I want to talk about staring. For just a minute.
Cameron gets stared at a lot, ever since his initial diagnosis five years ago, when we brought him home from the hospital with a ragged scar across his scalp, a droop in his face and a vacant look in his eyes. During the pandemic, when we weren’t really taking him out anywhere, I think I forgot about the staring. Now that we’re starting to venture out again, I’m reminded that this kid we adore doesn’t really look like everyone else.
I don’t think people stare because they suck. Actually, I think most of them have good intentions. They do it out of curiosity. Concern. Pity. I try to smile and not let it hurt my feelings. Or Cam’s.
And little kids always, always get a pass. They stare at everybody. Plus, most of the time, they just want to know if Cam can play. And that’s awesome.
But sometimes the staring gets weird.
Yesterday we popped in to King Soopers for a few minutes to get Cam out of the heat. I was carrying a bag of pretzels and a couple sports drinks, dropping them all over the place because I didn’t think to grab a basket, pushing Cam’s wheelchair with one hand. Brady was with us, her arms also full of things we didn’t need, looking for the baby section because we ran out of wipes. We came around the corner, I looked up and there was a girl, about twelve years old. She was staring at Cam, the saddest expression on her face. I stopped and smiled at her and she said, “I love special needs.”
For one idiotic second, I didn’t know what she was talking about. How did she know Cam was special needs? (Ignore the term itself for now, that’s a discussion for another day). Then I looked at Cam as she must see him. Flushed pink cheeks, eyes that don’t quite sync, one arm trying to grab shampoo bottles off the shelf while the other lay in his lap. And of course, the wheelchair.
With an awkward nod, I told her, “Um…thank you?” I mean, what do you say to that? (Of course, an hour later I came up with a great comeback. Ready? I should have said, “You should get one!” Ha! Well, I thought it was hilarious. Later. When I thought of it. My philosophy is any time things feel awkward, make a joke. So, I’m awkwardly joking a lot. Anyway, back to the story).
She was a kid, and I know what she meant by the comment, but it was offensive. Almost. I mean, kinda. Because what she meant was (I think), I support you and your cute kid who has challenges, but what she said felt more like what you’d say if someone had a cute dog. Like, I love poodles.

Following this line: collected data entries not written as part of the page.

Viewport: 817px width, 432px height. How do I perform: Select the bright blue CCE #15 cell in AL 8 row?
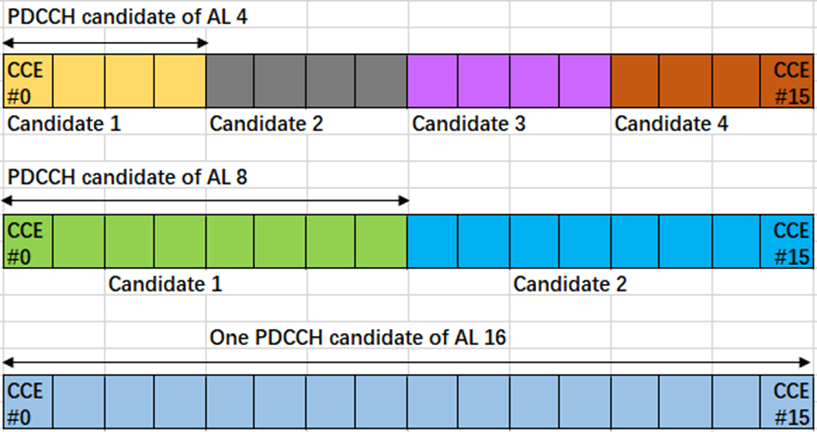pyautogui.click(x=787, y=240)
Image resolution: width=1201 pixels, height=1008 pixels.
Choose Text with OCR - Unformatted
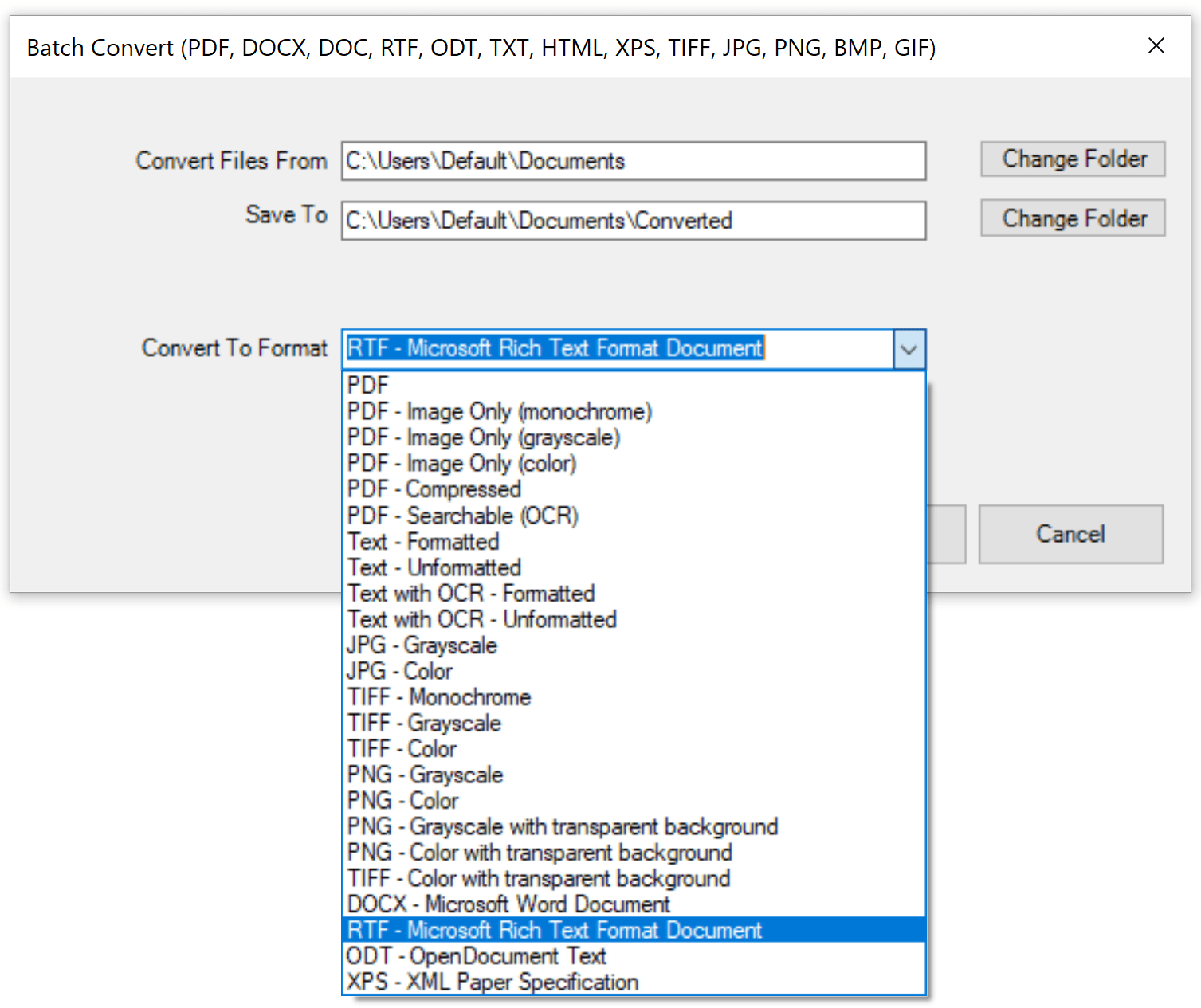point(481,619)
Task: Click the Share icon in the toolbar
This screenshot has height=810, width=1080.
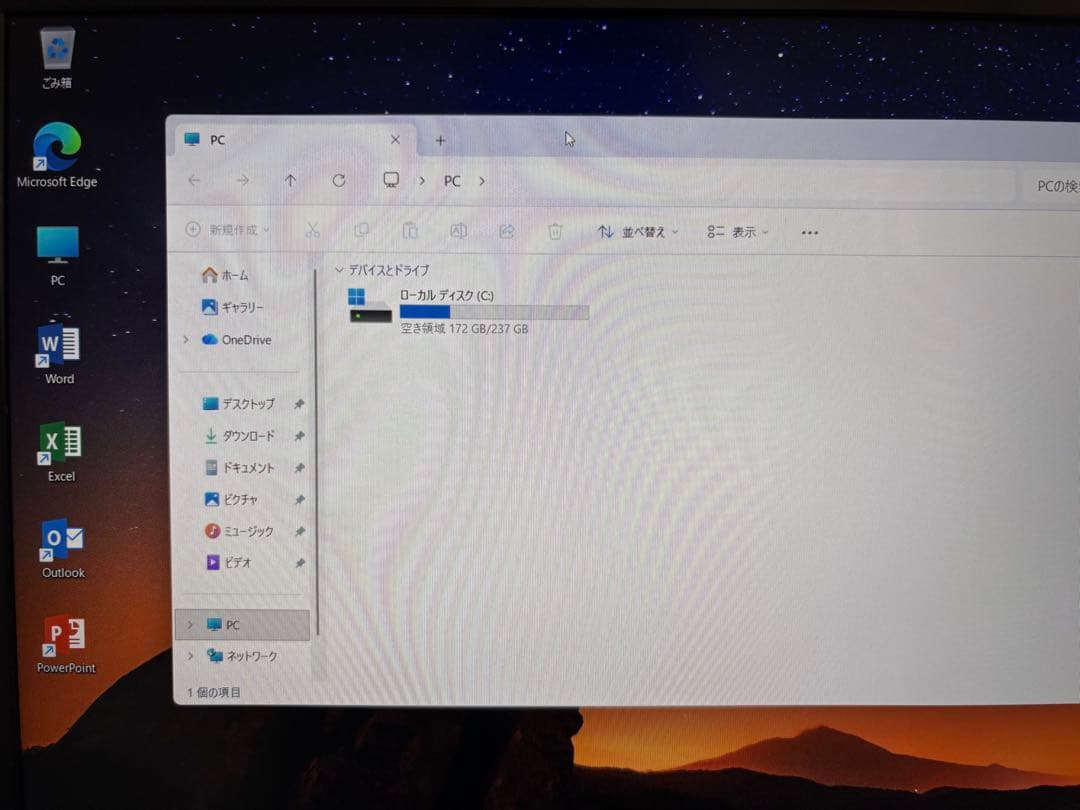Action: pos(507,231)
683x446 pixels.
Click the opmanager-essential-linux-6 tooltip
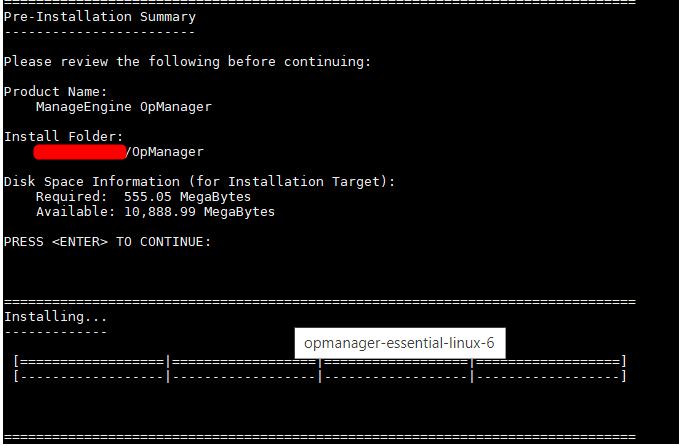tap(400, 343)
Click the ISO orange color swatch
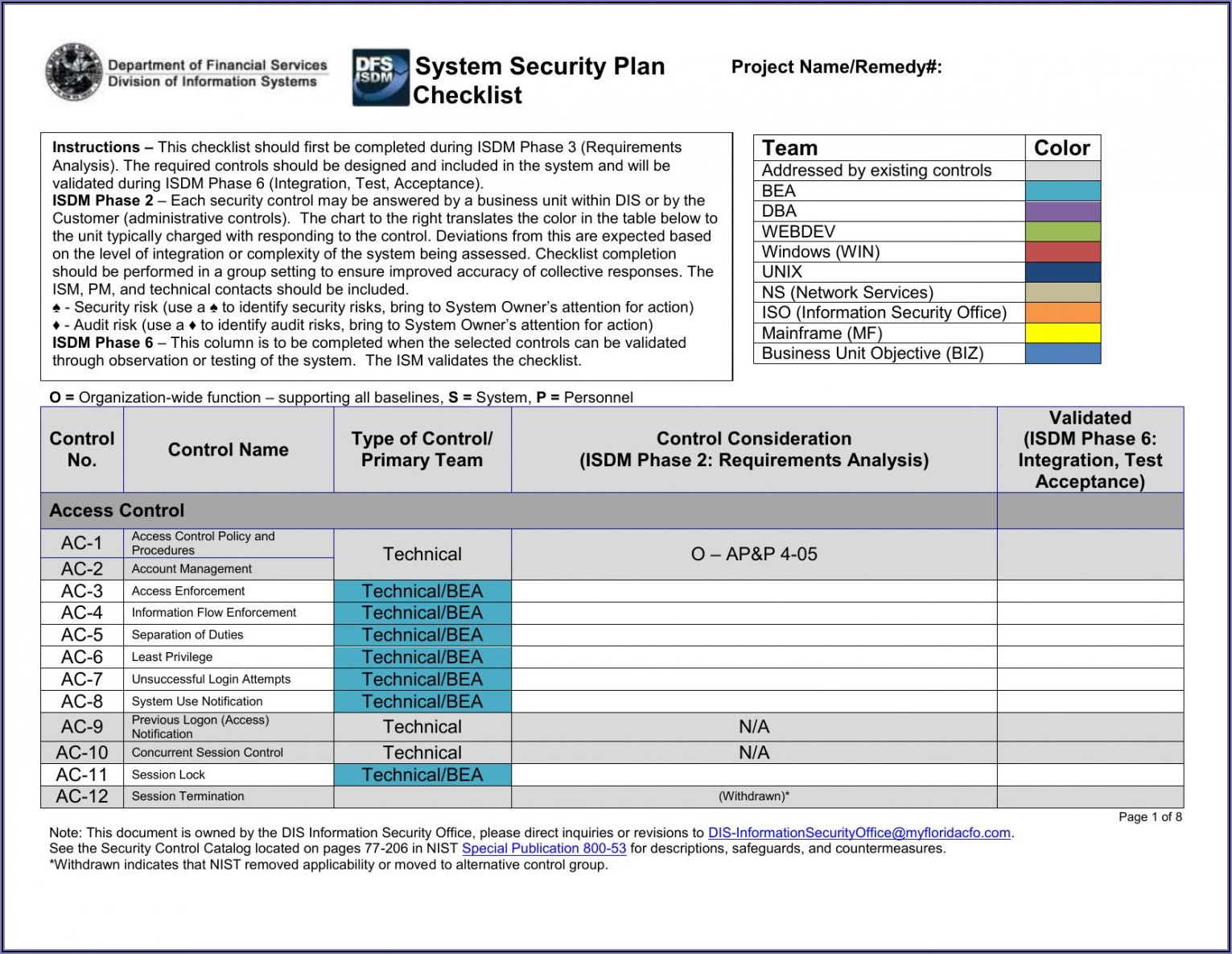 click(1062, 312)
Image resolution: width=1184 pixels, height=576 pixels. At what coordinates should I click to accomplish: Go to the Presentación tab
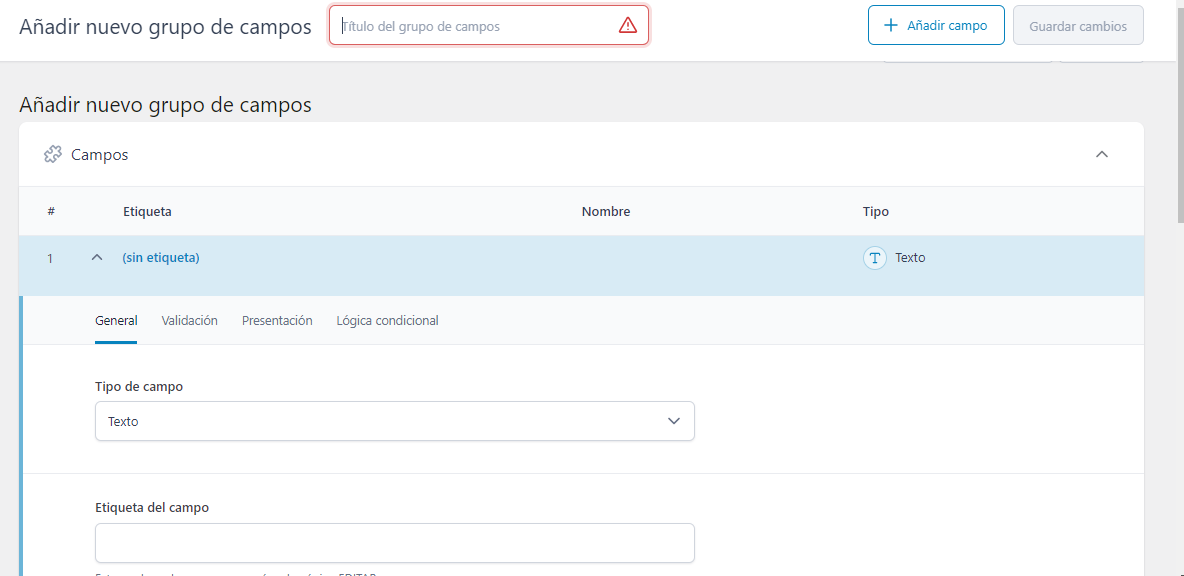point(277,321)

The more time goes by, the more I’m really learning what it means for my son to be part of a population that is difficult for people to relate to. I have a friend whose daughter has severe medical complications say the other day that some people feel more comfortable saying “Hi” to her dog than to her daughter.
I wanted to argue with her. But you guys, she’s right. It’s a big, socially awkward mess. Sometimes I can see the instant it registers in a stranger’s mind that Cam isn’t in a wheelchair because he’s lazy. The momentary panic as they decide what to say or do next. Most of them decide to smile and move on (a perfectly wonderful response, by the way), and some of them realize they are staring. And their eyes lift. To my smiling face. Staring right back.
AWKWARD.
At the same time, I get it. I mean, almost everybody’s got a doggy they love. Almost no one has a Cam.
So what’s a friendly typical person to do? It’s a complicated question with no perfect magical answer. I’m just one momma, with one challenged kiddo, but I can tell you what I think.
1) Just smile and say “Hi”, maybe a little wave. Or just smile and say nothing, which might actually be possible as the masks start to go away (However, if you are wearing a mask, thank you for helping protect my kid!).
2) Read the room. I’m just fine with explaining what’s happening with Cam, if I have time. I actually like educating people, especially children, but not when we’re in a hurry or in the middle of something. And it’s wonderful to come across people in similar situations, whom we would never know if no one spoke up. Still other people I know hate explaining their loved-one’s (or their own) disabilities. So, if your curiosity and concern are real, and the individual/mother/father/caregiver seems open to it, go ahead and ask. Otherwise, clam it up. You’ll survive.
3) Think about how and what you’re saying. If you just really, really want to acknowledge the struggle, offer support and solidarity, remember you’re talking to a person. About a person. What would you say to someone who had a beautiful typical baby? Just give a compliment. Something real. And not about the disability. Something like “He’s adorable”. Yeah, try that one next time.
4) Please try not to stare at my son. If you do, and I catch you, I’m gonna make a bad joke and then we’ll all be sorry.
Okay, look. My son, Cameron, is abso-freaking-lutely adorable, and I can see why people gotta stare. And I know the wide-eyes, the inappropriate comments, the awkwardness, is human nature. But let’s just drag the awkward out into the open, point and laugh at it, so that in time, things will change.
Cam isn’t staying home, folks, so next time you see him out rolling around, how about a high five?
Decades ago, I shattered my ankle. Boot, wheelchair and walker. I noticed how people looked at me differently– even people who had known me for years. They saw the wheelchair but not me. Of course, I was an adult — not a mom with a kid just trying to get through a hectic day– but I would have given anything for someone to stop and actually see and talk to me. Or to ask what happened or what I needed. Once I moved away from wheelchair, I quickly discovered that some people thought handicapped meant wheelchair. But for me, a wheelchair ramp was NOT what I needed then even though I was told to just use the ramp. I wish someone had stopped to ask me hat I Needed. They did not. We have a special needs dog who wears 2 braces on her hind legs and who has mental special needs. When she first got her braces, no one looked at us or spoke to us. It was soooo weird. Back then it was fairly new technology. Granted when we are out with her we have more time than a mother with a child might have, but before the pandemic, I was a lot more comfortable when people asked about her than pretending we did not exist. Caveat– that they do not approach her fast– she is scared of people. Anyhow, after my ankle, I made a promise to myself never to treat people the way I was treated but your blog is a reminder htat what is good for me might not be good for someone else.
Hi Merri,
I’m sorry strangers made you feel insignificant. I think that’s the point: people who are disabled are PEOPLE, whether they have a chair, a boot, a lazy eye or whatever. Ignoring, staring, talking ABOUT them instead of TO them is just a weird manifestation of human nature and I hope the more we talk about it, the better it will get!
Love this post!
Thanks for reading!